Retype all of the data shown below, keeping every character the same.

> Data items:
'''

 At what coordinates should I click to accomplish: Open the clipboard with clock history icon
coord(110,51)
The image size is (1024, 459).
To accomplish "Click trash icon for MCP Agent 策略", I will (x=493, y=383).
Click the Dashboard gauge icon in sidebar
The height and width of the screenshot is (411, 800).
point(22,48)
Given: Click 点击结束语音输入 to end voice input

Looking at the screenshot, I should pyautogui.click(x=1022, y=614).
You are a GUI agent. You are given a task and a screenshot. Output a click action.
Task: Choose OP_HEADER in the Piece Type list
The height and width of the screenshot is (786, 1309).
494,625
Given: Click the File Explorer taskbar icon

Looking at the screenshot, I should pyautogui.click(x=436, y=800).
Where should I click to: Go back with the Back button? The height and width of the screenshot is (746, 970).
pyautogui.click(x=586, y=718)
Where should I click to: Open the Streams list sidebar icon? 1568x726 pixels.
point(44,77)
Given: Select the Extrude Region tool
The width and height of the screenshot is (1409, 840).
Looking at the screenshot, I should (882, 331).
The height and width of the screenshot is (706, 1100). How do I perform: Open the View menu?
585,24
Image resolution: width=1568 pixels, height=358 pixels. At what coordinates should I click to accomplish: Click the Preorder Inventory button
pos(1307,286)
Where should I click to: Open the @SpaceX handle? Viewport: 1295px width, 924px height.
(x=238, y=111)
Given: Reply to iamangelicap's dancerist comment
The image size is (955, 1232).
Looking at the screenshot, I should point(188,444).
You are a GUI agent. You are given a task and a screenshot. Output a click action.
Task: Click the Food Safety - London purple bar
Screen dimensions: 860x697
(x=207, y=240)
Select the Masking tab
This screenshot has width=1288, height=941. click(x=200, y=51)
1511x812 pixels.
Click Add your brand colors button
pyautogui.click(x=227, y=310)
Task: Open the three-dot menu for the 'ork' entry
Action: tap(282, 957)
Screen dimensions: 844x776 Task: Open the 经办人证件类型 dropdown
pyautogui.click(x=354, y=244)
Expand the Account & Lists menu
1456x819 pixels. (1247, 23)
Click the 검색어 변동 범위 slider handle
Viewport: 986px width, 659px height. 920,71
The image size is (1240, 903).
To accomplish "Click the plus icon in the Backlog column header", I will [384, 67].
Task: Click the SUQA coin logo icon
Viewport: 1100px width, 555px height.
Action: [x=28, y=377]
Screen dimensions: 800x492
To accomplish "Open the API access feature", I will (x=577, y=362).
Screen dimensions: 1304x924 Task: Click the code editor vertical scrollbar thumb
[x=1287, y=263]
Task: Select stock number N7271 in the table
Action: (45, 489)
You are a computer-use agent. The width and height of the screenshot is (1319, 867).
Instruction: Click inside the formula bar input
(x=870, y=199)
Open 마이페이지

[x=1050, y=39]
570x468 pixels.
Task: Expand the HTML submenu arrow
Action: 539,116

'''

> RESPONSE AREA:
 At what coordinates should I click to accomplish: Open the clipboard with clock history icon
coord(110,51)
The image size is (1024, 459).
To accomplish "Click trash icon for MCP Agent 策略", I will (x=493, y=383).
Click the Dashboard gauge icon in sidebar
The height and width of the screenshot is (411, 800).
point(22,48)
Given: Click 点击结束语音输入 to end voice input

Looking at the screenshot, I should pyautogui.click(x=1022, y=614).
You are a GUI agent. You are given a task and a screenshot. Output a click action.
Task: Choose OP_HEADER in the Piece Type list
The height and width of the screenshot is (786, 1309).
494,625
Given: Click the File Explorer taskbar icon

Looking at the screenshot, I should pyautogui.click(x=436, y=800).
Where should I click to: Go back with the Back button? The height and width of the screenshot is (746, 970).
pyautogui.click(x=586, y=718)
Where should I click to: Open the Streams list sidebar icon? 1568x726 pixels.
point(44,77)
Given: Select the Extrude Region tool
The width and height of the screenshot is (1409, 840).
Looking at the screenshot, I should (882, 331).
The height and width of the screenshot is (706, 1100). How do I perform: Open the View menu?
585,24
Image resolution: width=1568 pixels, height=358 pixels. At what coordinates should I click to accomplish: Click the Preorder Inventory button
pos(1307,286)
Where should I click to: Open the @SpaceX handle? Viewport: 1295px width, 924px height.
(x=238, y=111)
Given: Reply to iamangelicap's dancerist comment
The image size is (955, 1232).
Looking at the screenshot, I should point(188,444).
You are a GUI agent. You are given a task and a screenshot. Output a click action.
Task: Click the Food Safety - London purple bar
Screen dimensions: 860x697
(x=207, y=240)
Select the Masking tab
This screenshot has width=1288, height=941. click(x=200, y=51)
1511x812 pixels.
Click Add your brand colors button
pyautogui.click(x=227, y=310)
Task: Open the three-dot menu for the 'ork' entry
Action: tap(282, 957)
Screen dimensions: 844x776 Task: Open the 经办人证件类型 dropdown
pyautogui.click(x=354, y=244)
Expand the Account & Lists menu
1456x819 pixels. (1247, 23)
Click the 검색어 변동 범위 slider handle
Viewport: 986px width, 659px height. 920,71
The image size is (1240, 903).
To accomplish "Click the plus icon in the Backlog column header", I will [384, 67].
Task: Click the SUQA coin logo icon
Viewport: 1100px width, 555px height.
Action: [x=28, y=377]
Screen dimensions: 800x492
To accomplish "Open the API access feature", I will (x=577, y=362).
Screen dimensions: 1304x924 Task: Click the code editor vertical scrollbar thumb
[x=1287, y=263]
Task: Select stock number N7271 in the table
Action: (45, 489)
You are a computer-use agent. The width and height of the screenshot is (1319, 867).
Instruction: Click inside the formula bar input
(x=870, y=199)
Open 마이페이지

[x=1050, y=39]
570x468 pixels.
Task: Expand the HTML submenu arrow
Action: 539,116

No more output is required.